Se quedó callado un momento. Traté de mantener mi respiración relajada.

—Sé que no estás dormida —me lo dijo con un tono suave—. Por favor, date un baño y prepárate, necesito hablar contigo. Genoveva ha preparado los panqués de miel que tanto adoras.

Hubo un silencio y, aunque no dijo nada, pude notar su mirada sobre mí y esa expresión tan dura que siempre me dedicaba.

No perdió un segundo más y salió de mi alcoba, dando un portazo.

Esa era su indolente manera de disculparse conmigo: ordenarle a la nana que hiciera la comida que de niña me fascinaba.

Pero, ahora que mi mamá ya no estaba conmigo me traía recuerdos de épocas felices, así que ya no lo consideraba un premio, sino un castigo. Y él estaba consciente de eso, pero solía fingir que era un gesto de buena intención.
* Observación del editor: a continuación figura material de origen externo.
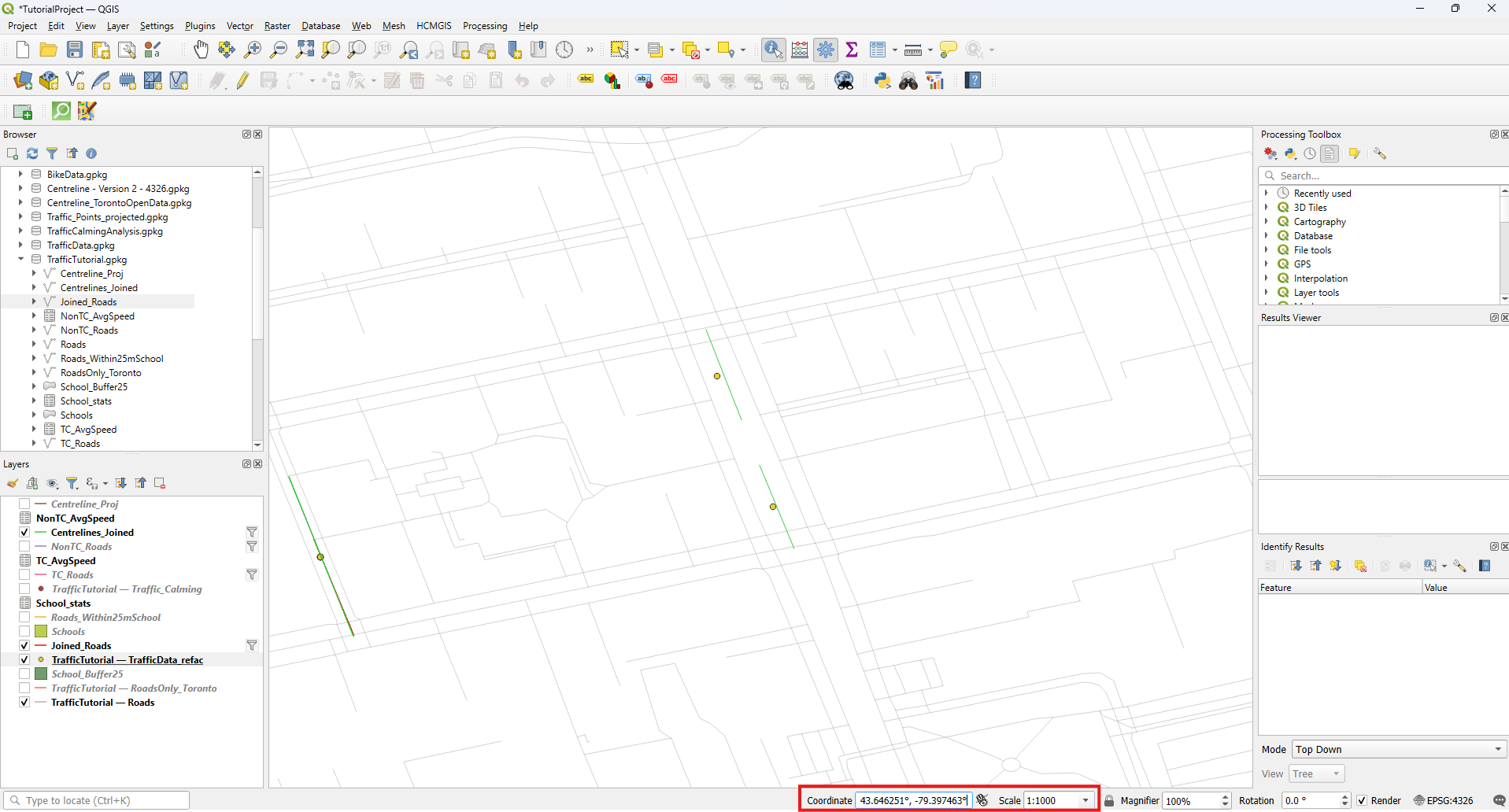Viewport: 1509px width, 812px height.
Task: Refresh the Browser panel
Action: click(x=32, y=153)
Volví a pararme y, esta vez, Genoveva entró. Sin decirme ni una palabra, me preparó la bañera y, pocos minutos después, me avisó:

—Está listo el baño, mi niña. Te dejo tu vestido en la cama. Te esperaré abajo con el desayuno.

Pasó por mi lado y me dejó un tierno beso en la frente antes de marcharse.

Me metí al baño y dejé caer la suave bata de seda blanca sobre mi piel. Su roce era para mí tan agradable que generó una sensación de satisfacción al punto que me relajó tanto que cerré los ojos. Me metí en la tina y me quedé sentada, viendo distraídamente el agua y mi cuerpo sumergido. Hace tanto que no le ponía atención a cómo se veía, a cómo era. A veces me gustaba hacerlo; contemplaba mi belleza, pasaba mis manos por mis piernas, por mi panza, incluso por mis pechos, acción que nunca le había comentado a nadie, ni siquiera a mi hermana. Era uno de mis más profundos secretos.